One of Europe’s favorite sweets, fleur de sel, is considered to be a symbol of France’s rich history and culture. Unlike regular table salt, fleur de sel comes from saline waters surrounding the French region of southwestern France. Fleur de sel actually consists of the magnesium-sized crystals that form at the bottom of the sea water evaporating ponds. It can however take on an orange or grayish tint due to algae or minerals. It is also used to add a garnish to cookies and cakes.
The fleur de sel’s main origin still lies in France; however, the traditional method of harvesting was changed by the French. In olden times, the potatoes grown in the region were first hand-harvested then left on the shore until washed during the springtime. The harvesting for fleur de sel was done on the following day following rain. The newly washed potatoes or leeks were tossed into big wooden bins and then covered with straw, making sure not to let any fall into the water. As time passed by, more potatoes would be harvested until, after several centuries, the salts had turned black.
During the Middle Ages, the fleur de sel trade became more competitive due to the introduction of new crops as well as the draining of marshlands. Marsh lands had been drained to provide water for the massive farming industry in France. The drainage of marsh lands was done in order to help farmers and city dwellers with easy access to fresh sea-water. During this time, the fleur de sel trade gradually increased until today, even though it had become a major issue for centuries.
Today, it has become increasingly popular because not only is fleur de sel a great cooking medium but the salt itself is highly valued for its healing properties. Most doctors suggest taking an average sea salt in order to achieve effective health benefits. However, a great alternative to ordinary sea salt is fleur de sel; the seawater fleur de sel contains a lot of minerals like sodium, magnesium and potassium, which help in maintaining the health of our bodies. It has also been discovered that people who have taken fleur de sel regularly have lesser incidences of ear infections, respiratory problems, asthma and other such ailments. These benefits are proving extremely beneficial and useful to many people.
France is not only known for its delicious pastries but also for its amazing taste in the taste buds. Although most franschhoppes are traditionally made from eggs and butter, fleur de sel beats all these expectations and proves to be a better choice of food. There are several reasons behind this huge popularity of fleur de sel. The fact that fleur de sel contains more magnesium and potassium than an egg helps in maintaining better balance in the electrolytes of our body which in turn prevents us from falling sick.

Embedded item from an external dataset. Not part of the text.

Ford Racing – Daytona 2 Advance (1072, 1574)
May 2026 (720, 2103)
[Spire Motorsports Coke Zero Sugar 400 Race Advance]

Also, it is known to prevent the formation of kidney stones; hence people with kidney problems are suggested to take this salt daily.
Another significant aspect about fleur de sel, which is not at all obvious is the fact that it has a unique flavor. The flavor of fleur de sel varies according to where the seawater is acquired from. Usually the flavor of this sea salty is known to be a little bitter and salty. But in some places like northern part of France, where the climate is so cold and so much chilly, the taste of this sea salt gets completely different. This bitter taste is mainly due to the lack of oxygen in that area and also due to the lack of bacteria in that area.
People who really love to cook elaborate recipes using fleur de sel are of two minds regarding the seasoning of their recipes. One category of people loves the bitter taste of fleur de sel, while another likes the flavor of it and appreciates its freshness. People who really enjoy cooking elaborate recipes using fleur de sel always keep an extra supply on hand and use this sea salt to prepare those recipes. The flavor of fleur de sel can be preserved for long if it is kept in air tight glass containers or plastic bags and is also perfect for serving it to family and friends on special occasions. The reason as to why this finishing salt has been used since ancient times to preserve food is because of its delectable flavor which is known to appeal to almost everyone.
Fleur de sels can be harvested in the regions of southern France like along the Loire Valley and also in Provence. Although it is a harvesting product of marine origin, the salts from these shells are used in various cooking recipes across Europe and even the United States. Many restaurants, hotels, bakeries and catering services have their own unique recipes using this popular salt and you can find them served on almost every table during any party. The harvesting of fleur de sel used to be a very labor-intensive process and it took years to harvest just one pound of shell but today harvesting these shells can be done in a few hours from harvest to sale.